**ASSIGNED TASK:** For the entries below, repeat exactly each line starting with the one that contains "Given: Switch to the Scenario Lab tab" and going on through the one that contains "Open the Formulas ribbon tab", and no others.

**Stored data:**
+++++

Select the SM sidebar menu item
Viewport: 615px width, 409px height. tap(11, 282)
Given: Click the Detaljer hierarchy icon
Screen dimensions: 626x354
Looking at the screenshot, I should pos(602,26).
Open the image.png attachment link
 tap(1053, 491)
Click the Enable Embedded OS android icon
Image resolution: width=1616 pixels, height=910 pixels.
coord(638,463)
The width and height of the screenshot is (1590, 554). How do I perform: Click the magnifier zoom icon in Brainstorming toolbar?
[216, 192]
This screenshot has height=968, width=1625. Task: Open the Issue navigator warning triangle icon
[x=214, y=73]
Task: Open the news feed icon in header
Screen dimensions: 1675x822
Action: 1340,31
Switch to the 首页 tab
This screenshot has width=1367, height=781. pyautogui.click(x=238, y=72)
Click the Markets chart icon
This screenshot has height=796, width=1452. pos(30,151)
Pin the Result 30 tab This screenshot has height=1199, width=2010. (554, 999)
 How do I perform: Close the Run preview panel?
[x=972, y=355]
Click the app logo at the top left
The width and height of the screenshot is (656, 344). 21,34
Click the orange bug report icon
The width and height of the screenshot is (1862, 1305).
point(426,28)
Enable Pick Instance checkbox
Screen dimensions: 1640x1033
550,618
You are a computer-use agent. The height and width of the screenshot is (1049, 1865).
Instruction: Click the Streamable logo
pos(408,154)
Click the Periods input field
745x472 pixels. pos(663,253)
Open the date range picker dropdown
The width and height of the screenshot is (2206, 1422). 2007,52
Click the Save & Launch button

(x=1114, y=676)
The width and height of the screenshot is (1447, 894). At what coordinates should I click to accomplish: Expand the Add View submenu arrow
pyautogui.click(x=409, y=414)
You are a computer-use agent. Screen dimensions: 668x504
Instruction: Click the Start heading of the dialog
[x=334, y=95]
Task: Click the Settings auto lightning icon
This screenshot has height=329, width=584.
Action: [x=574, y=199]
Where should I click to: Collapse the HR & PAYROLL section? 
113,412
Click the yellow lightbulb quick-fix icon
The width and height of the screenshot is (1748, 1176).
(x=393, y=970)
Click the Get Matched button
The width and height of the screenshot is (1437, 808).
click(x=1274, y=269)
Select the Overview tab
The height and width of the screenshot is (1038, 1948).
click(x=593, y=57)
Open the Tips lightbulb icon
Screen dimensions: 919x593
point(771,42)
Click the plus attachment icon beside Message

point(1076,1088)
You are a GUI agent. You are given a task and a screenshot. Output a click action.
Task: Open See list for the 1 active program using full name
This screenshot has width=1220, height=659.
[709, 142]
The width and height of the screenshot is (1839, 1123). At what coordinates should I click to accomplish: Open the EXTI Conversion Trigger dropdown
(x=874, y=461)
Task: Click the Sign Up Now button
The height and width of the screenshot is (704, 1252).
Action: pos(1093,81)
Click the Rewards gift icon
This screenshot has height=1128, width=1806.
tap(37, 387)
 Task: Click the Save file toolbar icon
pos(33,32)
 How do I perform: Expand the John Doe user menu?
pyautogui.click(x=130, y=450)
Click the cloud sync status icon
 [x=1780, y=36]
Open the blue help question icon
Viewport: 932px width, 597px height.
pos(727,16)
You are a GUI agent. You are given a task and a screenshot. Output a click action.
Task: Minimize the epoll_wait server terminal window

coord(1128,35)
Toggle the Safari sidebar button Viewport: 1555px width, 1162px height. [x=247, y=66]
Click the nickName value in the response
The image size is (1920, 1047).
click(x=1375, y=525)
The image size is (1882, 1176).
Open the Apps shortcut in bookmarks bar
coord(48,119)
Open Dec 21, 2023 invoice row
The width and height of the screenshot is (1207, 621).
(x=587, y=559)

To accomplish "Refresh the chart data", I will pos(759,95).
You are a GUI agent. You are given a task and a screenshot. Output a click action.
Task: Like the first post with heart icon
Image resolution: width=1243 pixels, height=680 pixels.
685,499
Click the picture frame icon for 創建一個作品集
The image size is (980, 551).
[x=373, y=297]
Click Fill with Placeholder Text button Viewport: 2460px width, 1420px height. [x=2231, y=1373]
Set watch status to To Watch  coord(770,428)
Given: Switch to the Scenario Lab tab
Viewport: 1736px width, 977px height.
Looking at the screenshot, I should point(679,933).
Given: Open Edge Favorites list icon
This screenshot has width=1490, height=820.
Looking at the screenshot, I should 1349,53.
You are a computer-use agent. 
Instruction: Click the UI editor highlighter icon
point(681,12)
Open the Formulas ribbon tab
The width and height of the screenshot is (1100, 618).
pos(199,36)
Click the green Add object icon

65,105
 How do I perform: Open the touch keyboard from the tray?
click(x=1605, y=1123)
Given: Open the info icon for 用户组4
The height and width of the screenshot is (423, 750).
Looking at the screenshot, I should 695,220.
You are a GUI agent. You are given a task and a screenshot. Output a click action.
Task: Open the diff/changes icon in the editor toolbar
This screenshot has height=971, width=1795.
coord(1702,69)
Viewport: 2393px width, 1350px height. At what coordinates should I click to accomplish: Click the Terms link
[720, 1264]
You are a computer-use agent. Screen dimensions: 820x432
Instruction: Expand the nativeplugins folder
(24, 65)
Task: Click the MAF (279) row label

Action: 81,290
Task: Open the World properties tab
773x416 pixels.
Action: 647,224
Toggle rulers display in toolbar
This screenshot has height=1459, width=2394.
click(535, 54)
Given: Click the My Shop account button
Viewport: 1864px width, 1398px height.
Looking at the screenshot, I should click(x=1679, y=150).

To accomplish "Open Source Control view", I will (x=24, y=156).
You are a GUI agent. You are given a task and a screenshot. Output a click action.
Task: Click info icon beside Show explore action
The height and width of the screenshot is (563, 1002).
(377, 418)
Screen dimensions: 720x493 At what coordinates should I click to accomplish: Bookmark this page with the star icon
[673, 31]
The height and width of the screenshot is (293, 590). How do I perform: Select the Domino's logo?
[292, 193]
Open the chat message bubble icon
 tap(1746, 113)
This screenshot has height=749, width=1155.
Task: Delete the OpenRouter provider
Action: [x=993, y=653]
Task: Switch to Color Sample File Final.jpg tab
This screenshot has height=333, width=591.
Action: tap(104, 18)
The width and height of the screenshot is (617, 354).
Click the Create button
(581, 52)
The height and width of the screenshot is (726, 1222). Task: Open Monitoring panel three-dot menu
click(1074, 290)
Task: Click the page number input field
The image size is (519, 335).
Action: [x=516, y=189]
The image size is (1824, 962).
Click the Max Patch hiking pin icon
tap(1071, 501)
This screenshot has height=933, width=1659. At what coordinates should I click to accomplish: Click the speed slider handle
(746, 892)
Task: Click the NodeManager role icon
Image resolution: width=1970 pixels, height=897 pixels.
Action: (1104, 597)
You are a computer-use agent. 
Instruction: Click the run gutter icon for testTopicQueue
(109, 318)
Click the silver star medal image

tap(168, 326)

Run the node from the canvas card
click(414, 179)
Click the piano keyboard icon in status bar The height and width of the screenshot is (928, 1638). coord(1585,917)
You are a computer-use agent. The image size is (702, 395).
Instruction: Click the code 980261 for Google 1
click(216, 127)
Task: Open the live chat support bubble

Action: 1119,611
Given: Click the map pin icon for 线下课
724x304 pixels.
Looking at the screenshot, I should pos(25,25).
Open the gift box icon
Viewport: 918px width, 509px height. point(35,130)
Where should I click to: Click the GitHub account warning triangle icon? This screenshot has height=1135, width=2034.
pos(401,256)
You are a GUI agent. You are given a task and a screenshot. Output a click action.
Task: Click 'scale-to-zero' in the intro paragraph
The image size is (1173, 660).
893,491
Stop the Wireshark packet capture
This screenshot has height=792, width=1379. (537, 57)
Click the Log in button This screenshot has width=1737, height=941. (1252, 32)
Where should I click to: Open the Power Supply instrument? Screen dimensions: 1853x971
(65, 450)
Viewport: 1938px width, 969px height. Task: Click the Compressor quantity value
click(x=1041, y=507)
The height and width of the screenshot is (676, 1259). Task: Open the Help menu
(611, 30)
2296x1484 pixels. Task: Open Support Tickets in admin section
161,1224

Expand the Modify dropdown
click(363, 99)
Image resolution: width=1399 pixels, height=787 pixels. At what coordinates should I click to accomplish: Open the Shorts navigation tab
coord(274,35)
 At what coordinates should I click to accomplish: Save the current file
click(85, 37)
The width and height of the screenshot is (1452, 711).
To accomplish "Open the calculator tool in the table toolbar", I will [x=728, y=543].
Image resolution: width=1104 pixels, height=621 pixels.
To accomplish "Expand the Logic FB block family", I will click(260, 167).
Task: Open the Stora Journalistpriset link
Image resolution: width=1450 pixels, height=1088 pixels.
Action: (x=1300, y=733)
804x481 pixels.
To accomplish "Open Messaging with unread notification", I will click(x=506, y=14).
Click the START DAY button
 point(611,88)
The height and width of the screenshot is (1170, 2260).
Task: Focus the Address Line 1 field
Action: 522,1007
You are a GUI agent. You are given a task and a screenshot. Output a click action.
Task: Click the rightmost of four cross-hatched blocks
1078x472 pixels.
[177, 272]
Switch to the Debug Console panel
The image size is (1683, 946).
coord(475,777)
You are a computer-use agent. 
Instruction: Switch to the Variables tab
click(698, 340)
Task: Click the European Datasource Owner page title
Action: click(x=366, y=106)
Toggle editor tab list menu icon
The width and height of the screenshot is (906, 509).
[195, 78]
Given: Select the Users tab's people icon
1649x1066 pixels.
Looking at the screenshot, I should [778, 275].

+++++

**EXPECTED OUTPUT:**
Given: Switch to the Scenario Lab tab
Viewport: 1736px width, 977px height.
Looking at the screenshot, I should point(679,933).
Given: Open Edge Favorites list icon
This screenshot has width=1490, height=820.
Looking at the screenshot, I should 1349,53.
You are a computer-use agent. 
Instruction: Click the UI editor highlighter icon
point(681,12)
Open the Formulas ribbon tab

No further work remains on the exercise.